■ Direction 1 ■
Translate this sentence from the book club description into Spanish: "The novel unfolds through a series of conversations between Grace and fictional psychiatrist Dr. Simon Jordan."

Folk + Feminism Book Club | Margaret Atwood’s Alias Grace

Folk + Feminism Book Club | Margaret Atwood’s Alias Grace

AT THE SELF-TAUGHT GENIUS GALLERY LONG ISLAND CITY, QUEENS

Criminality and handcraft coexist as the predominant themes of Margaret Atwood’s Alias Grace. The book is based on the true crime account of nineteenth-century author Susanna Moodie. Atwood constructs an imagined biography of infamous murderess Grace Marks (1828–c.1873), an Irish-born Canadian domestic servant, convicted in 1843 of murdering her employer, Thomas Kinnear, and his housekeeper, Nancy Montgomery. The novel unfolds through a series of conversations between Grace and fictional psychiatrist Dr. Simon Jordan. Sedately stitching away, Grace reveals fragments of her memories, piecing together details of her life story and alleged crime that come together like the blocks of a patchwork quilt.

In the spirit of the novel, this Folk + Feminism Book Club explores craft and crime, and memory and history, through a two-part talk inspired by the idea of the quilt as a metaphor. First, dilettante and cultural historian Sara Clugage will address the sociopolitical context of Atwood’s novel, delving into systems of gender, craft, and labor in the mid-nineteenth century. Following, New York Times bestselling novelist Kimberly McCreight will unpack the craft of psychological crime fiction, speaking to the ways that writers piece together narratives across time, merging memory and experience to bring new meaning to the present.

■ Direction 2 ■
In the rows below, copy the lines exactly from the one with "Task: Select the Shared Folders tab" up to and including the one with "Action: [x=12, y=175]".

■ Extracted records ■
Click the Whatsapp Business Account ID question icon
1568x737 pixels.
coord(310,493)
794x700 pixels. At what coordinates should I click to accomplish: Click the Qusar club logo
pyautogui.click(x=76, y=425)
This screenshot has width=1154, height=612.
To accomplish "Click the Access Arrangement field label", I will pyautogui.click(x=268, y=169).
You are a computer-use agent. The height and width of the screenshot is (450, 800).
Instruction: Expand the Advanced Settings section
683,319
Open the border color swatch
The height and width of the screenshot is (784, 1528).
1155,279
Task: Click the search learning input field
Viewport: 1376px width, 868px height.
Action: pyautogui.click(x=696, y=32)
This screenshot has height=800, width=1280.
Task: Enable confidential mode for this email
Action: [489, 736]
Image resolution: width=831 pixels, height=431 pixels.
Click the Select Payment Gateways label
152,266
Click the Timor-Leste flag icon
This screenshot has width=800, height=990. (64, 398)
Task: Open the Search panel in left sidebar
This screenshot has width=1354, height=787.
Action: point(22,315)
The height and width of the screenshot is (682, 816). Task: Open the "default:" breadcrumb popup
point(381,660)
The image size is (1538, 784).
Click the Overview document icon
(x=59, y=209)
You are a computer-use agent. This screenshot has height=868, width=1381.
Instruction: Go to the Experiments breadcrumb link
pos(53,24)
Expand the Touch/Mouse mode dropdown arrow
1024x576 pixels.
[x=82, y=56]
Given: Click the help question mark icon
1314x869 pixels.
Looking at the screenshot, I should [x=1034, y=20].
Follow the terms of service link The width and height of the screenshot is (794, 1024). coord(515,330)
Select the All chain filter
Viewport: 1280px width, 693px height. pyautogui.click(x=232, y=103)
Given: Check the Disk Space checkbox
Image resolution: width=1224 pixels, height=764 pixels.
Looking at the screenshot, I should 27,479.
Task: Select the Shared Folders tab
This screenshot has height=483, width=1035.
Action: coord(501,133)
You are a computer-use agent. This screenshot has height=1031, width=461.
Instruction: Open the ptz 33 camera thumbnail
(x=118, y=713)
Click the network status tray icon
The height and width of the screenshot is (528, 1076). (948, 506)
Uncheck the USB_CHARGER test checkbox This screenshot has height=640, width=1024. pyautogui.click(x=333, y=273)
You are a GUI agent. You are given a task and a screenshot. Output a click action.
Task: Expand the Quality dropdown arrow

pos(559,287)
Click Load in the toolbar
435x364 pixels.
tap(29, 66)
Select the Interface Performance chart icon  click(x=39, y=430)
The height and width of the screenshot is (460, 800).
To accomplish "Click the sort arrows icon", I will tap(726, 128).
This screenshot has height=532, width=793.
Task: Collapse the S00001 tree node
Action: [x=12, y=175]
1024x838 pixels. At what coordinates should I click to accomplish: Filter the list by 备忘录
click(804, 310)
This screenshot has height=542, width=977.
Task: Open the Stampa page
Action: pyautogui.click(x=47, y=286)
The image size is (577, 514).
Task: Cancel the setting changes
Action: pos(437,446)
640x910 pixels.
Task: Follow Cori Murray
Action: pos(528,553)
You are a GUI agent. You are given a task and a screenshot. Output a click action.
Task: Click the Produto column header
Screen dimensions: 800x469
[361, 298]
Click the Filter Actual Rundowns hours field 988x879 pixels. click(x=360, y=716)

■ Problem solution 1 ■
La novela se desarrolla a través de una serie de conversaciones entre Grace y el psiquiatra ficticio, el Dr. Simon Jordan.

■ Problem solution 2 ■
Task: Select the Shared Folders tab
This screenshot has height=483, width=1035.
Action: coord(501,133)
You are a computer-use agent. This screenshot has height=1031, width=461.
Instruction: Open the ptz 33 camera thumbnail
(x=118, y=713)
Click the network status tray icon
The height and width of the screenshot is (528, 1076). (948, 506)
Uncheck the USB_CHARGER test checkbox This screenshot has height=640, width=1024. pyautogui.click(x=333, y=273)
You are a GUI agent. You are given a task and a screenshot. Output a click action.
Task: Expand the Quality dropdown arrow

pos(559,287)
Click Load in the toolbar
435x364 pixels.
tap(29, 66)
Select the Interface Performance chart icon  click(x=39, y=430)
The height and width of the screenshot is (460, 800).
To accomplish "Click the sort arrows icon", I will tap(726, 128).
This screenshot has height=532, width=793.
Task: Collapse the S00001 tree node
Action: [x=12, y=175]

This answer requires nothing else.